Fig. 1. Mutation density and replication timing.

A Rainfall plots of three samples including one FL (uppermost track) and two DLBCLs (second and third tracks from the top). For every track, the x-axis displays the genomic coordinate and the y-axis the log-scaled intermutation distance. Clusters of hypermutation (kataegis clusters) can be identified as “rainfalls” reaching very low intermutation distance. The IG loci are highlighted by red vertical lines and red labels, some hallmark genes involved in lymphomagenesis are highlighted by black vertical lines and black labels. B–D Correlation with replication timing. Replication timing is indicated as RepliSeq score of the respective genomic region as determined in [24] (see “Methods” for details). B Scatterplot of replication timing vs. mutation density, showing an inverse relationship between these two quantities.
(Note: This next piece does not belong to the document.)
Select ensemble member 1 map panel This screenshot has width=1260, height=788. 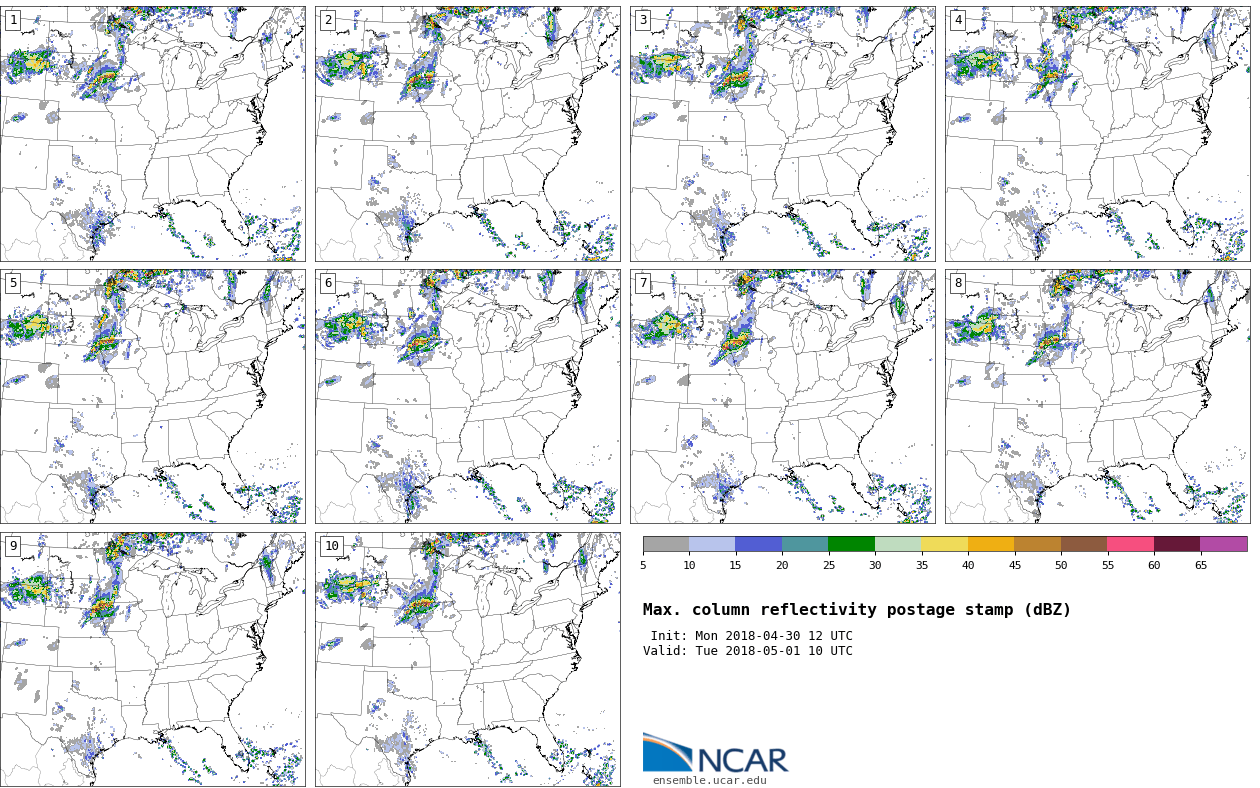pos(152,134)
Outliers in this plot, i.e., exceptions from the inverse relationship, are typical targets of SHM in gcBCL. C Boxplot and violin plot of replication time vs. cluster category, demonstrating that kataegis is significantly enriched in early replicating regions (p < 10⁻¹⁶) and psichales in late replicating regions (p < 10⁻¹⁶) of the genome. D Rewiring of replication timing: kataegis regions are located in regions of the genome which are earlier replicating in lymphoblastoid cell lines (y-axis) than in other cell lines (HeLa-S3 (cervical adenocarcinoma), HUVEC (umbilical vein endothelial cells), K562 (chronic myelogenous leukemia in blast crisis), NHEK (epidermal keratinocytes), MCF-7 (mammary gland, adenocarcinoma), IMR-90 (fetal lung fibroblasts), and HepG2 (hepatocellular carcinoma) (x-axis). The light blue color in the background indicates the 95% quantile, the dark blue one the 68% quantile (respective fractions of all SNVs are situated on the colored areas). Regions with a difference in RepliSeq score > 3 are annotated by the closest gene.